Il momento della verità era giunto e anche se non avrebbe dovuto, fece quello che desiderava più di tutto il resto e rispose con un semplice: “ Anche io” Ciel conosceva il suo carattere e sapeva che non avrebbe mai ottenuto di più, ma per lui quello era più che sufficiente, perché chiuse gli occhi e poggiò le labbra su quelle dell'uomo, mentre con una mano si sfilava la benda, per guardarlo con entrambi gli occhi, uno azzurro come il cielo, l'altro marchiato dalle profondità dell'inferno. Nell'istante in cui le loro labbra si sfiorarono, il marchio iniziò a bruciare, senza dare loro dolore e una sensazione di calore li pervase, come se entrambe le metà della stessa medaglia fossero grate per essersi nuovamente riunite.

La strega apparve alle spalle di Sebastian sorridendo e quello che sembrava un portale si aprì davanti ai due giovani.

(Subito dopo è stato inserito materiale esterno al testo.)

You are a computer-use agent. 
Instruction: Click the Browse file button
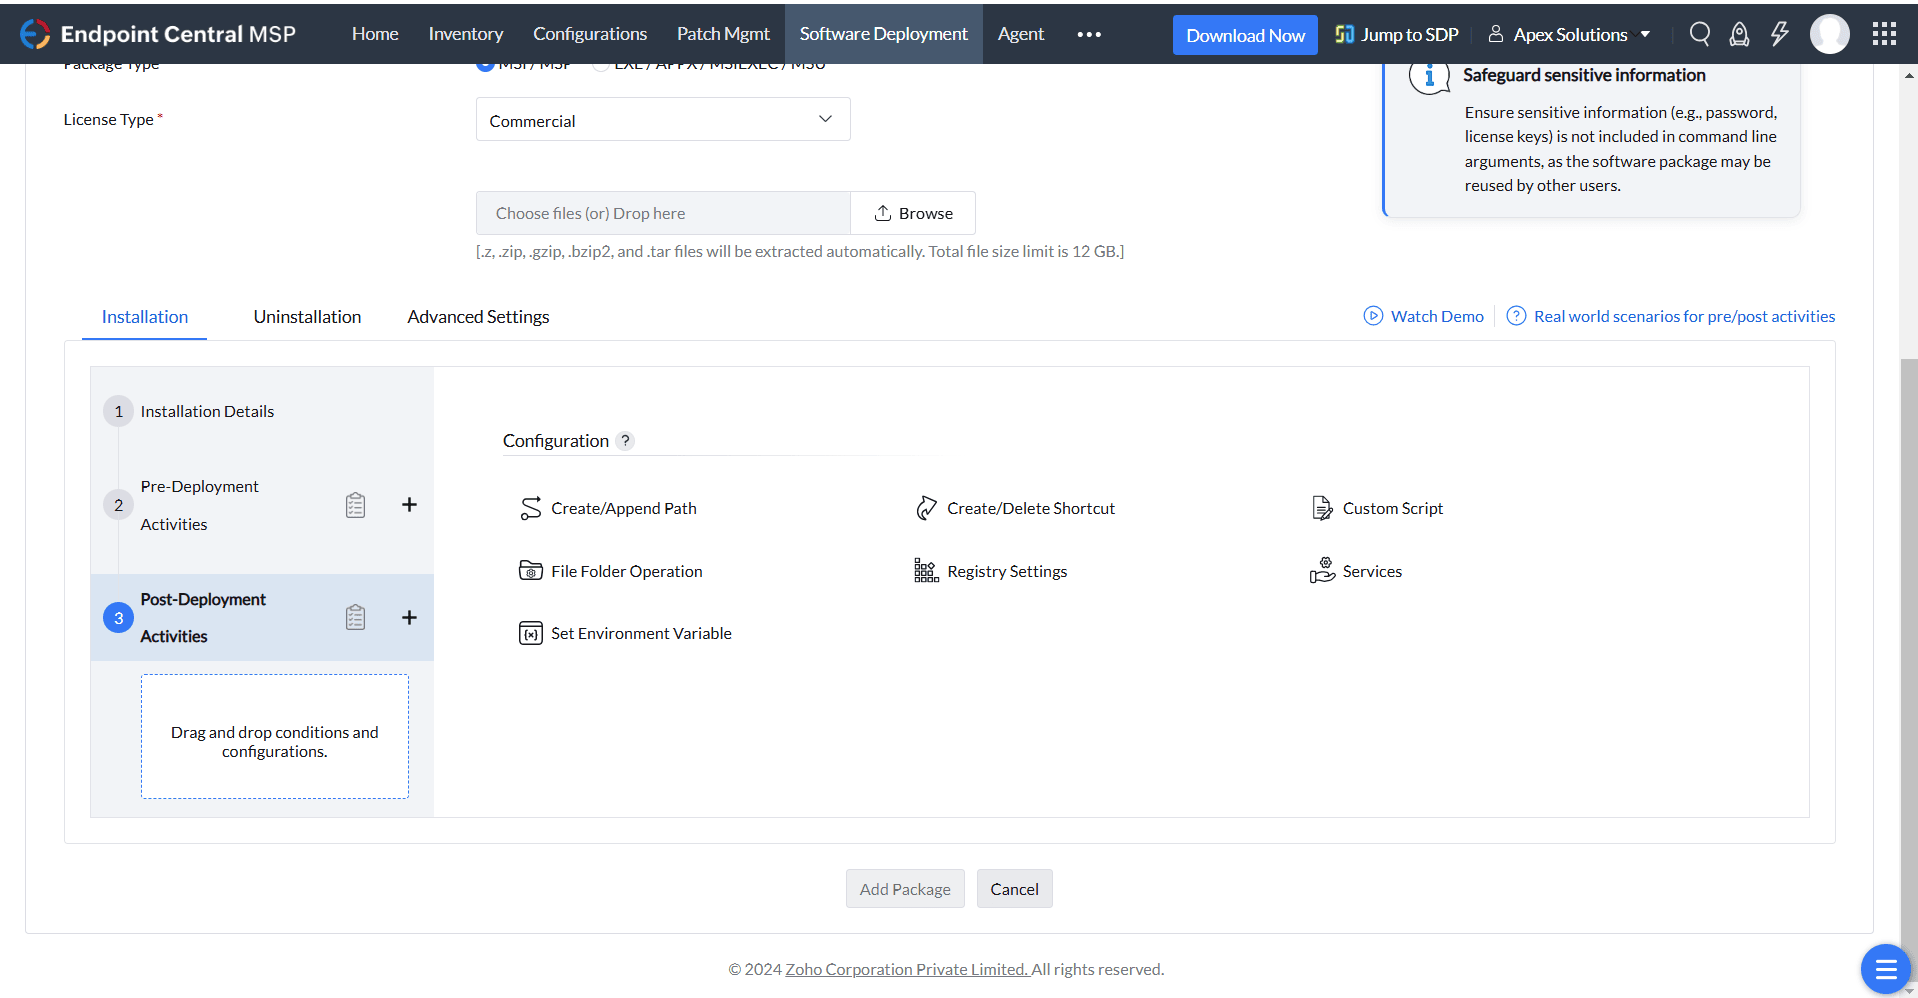913,213
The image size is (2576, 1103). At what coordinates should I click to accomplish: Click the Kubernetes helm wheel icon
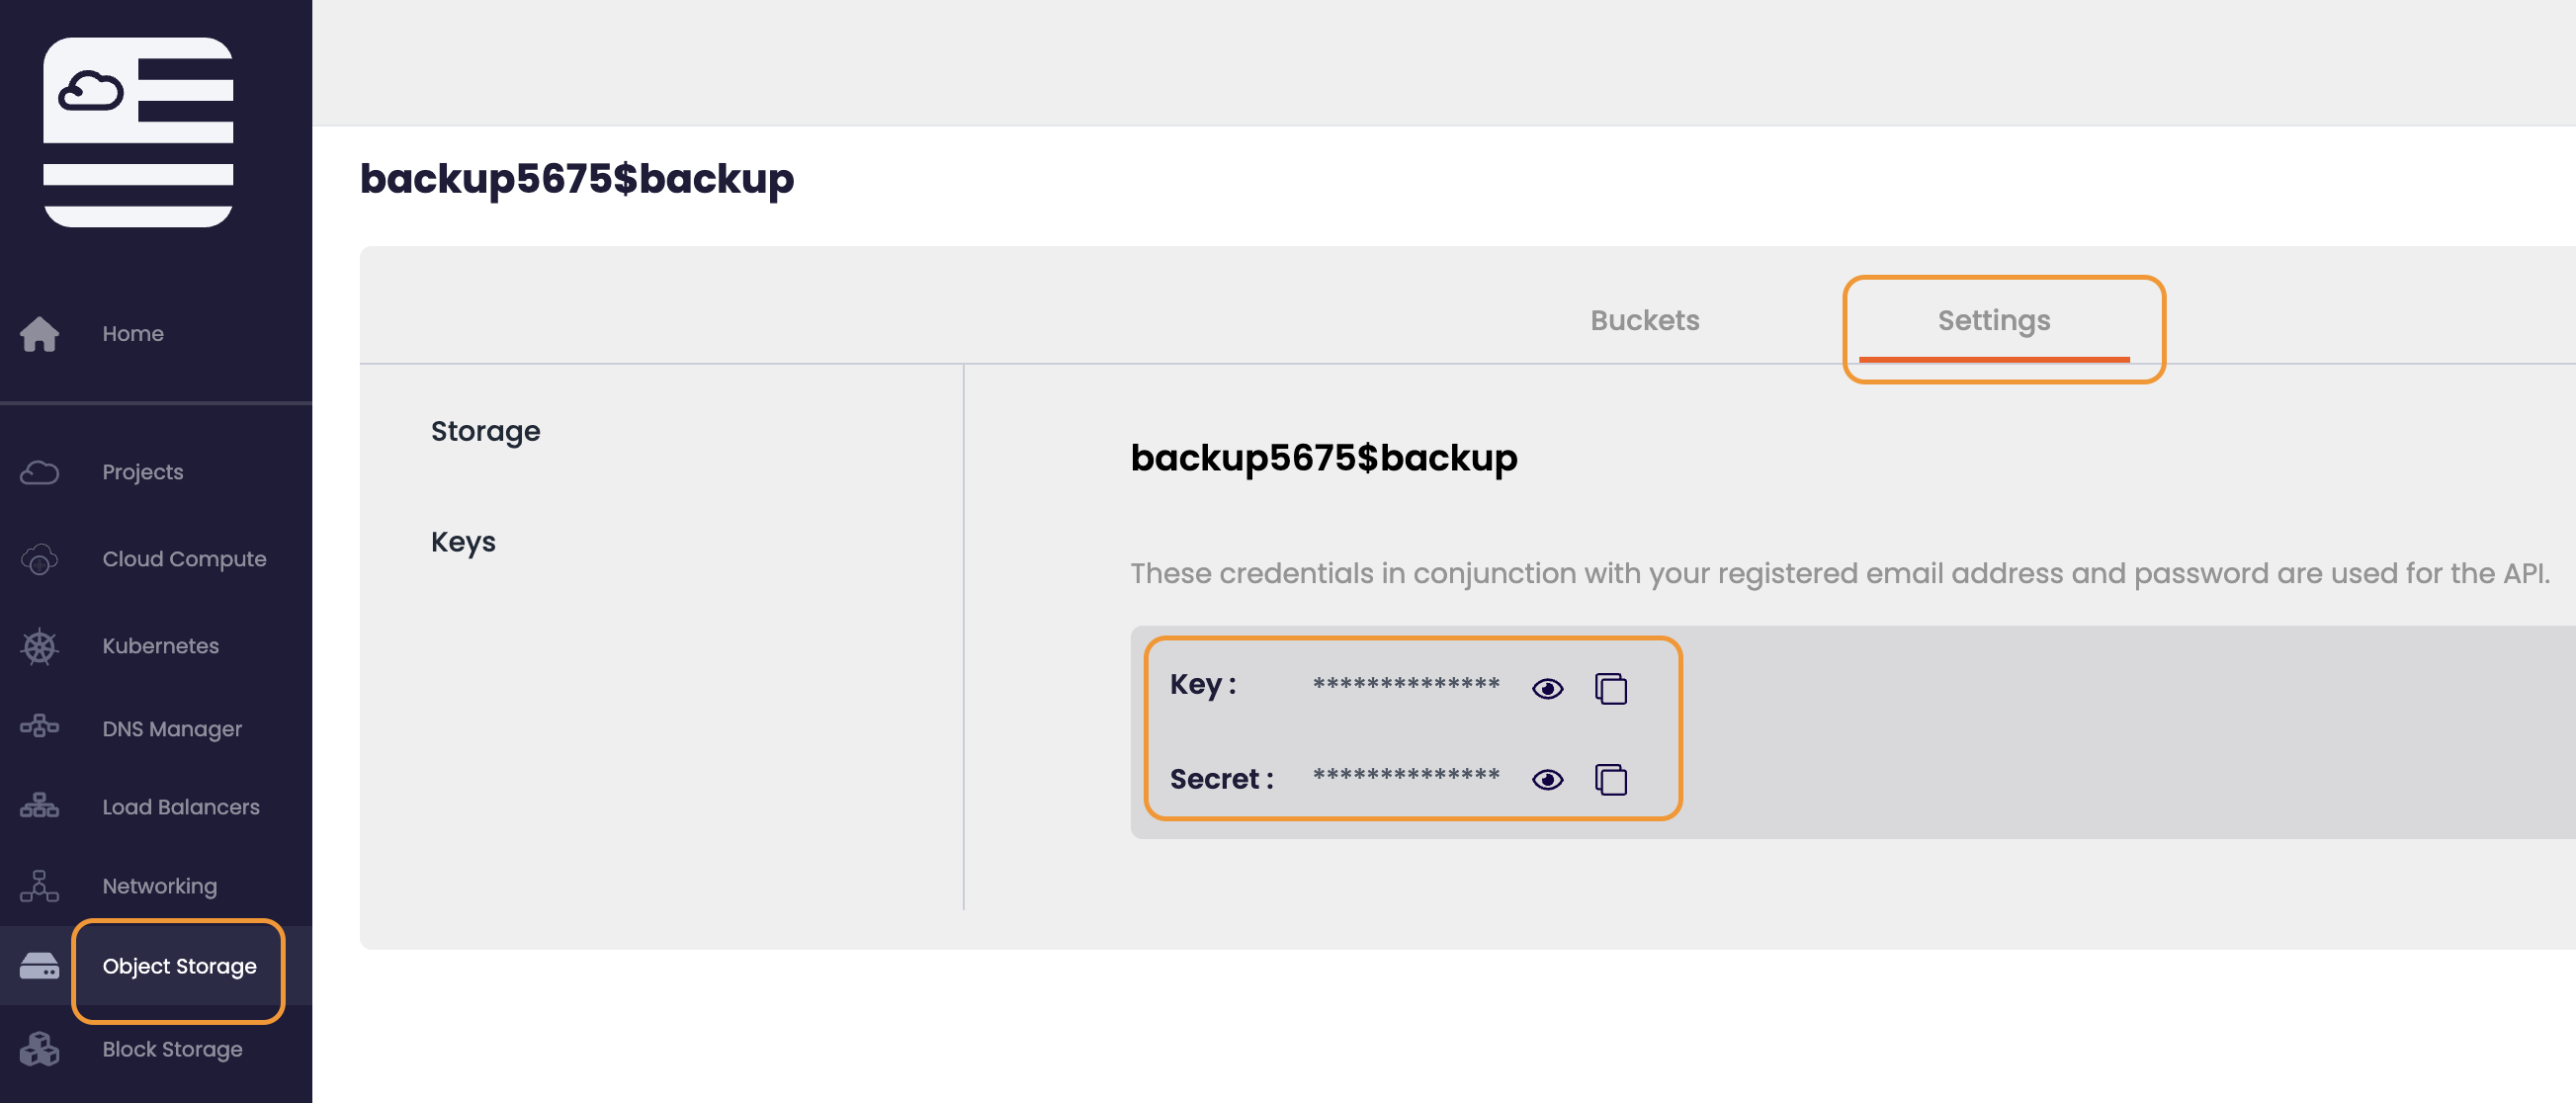(x=39, y=646)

“ È il momento di tornare a casa” disse loro e Sebastian prese in braccio il suo giovane signore, il suo giovane amore mentre questi gli passava le braccia attorno al collo e appoggiava la bella chioma sul suo petto.

“ Andiamo, Sebastian”
“ Si, my lord”.

Con un passo entrambi furono di nuovo nel loro mondo, ricordando però tutto quel che era successo nel vecchio e confortandosi con il pensiero che non si sarebbero lasciati per nessuna ragione al mondo.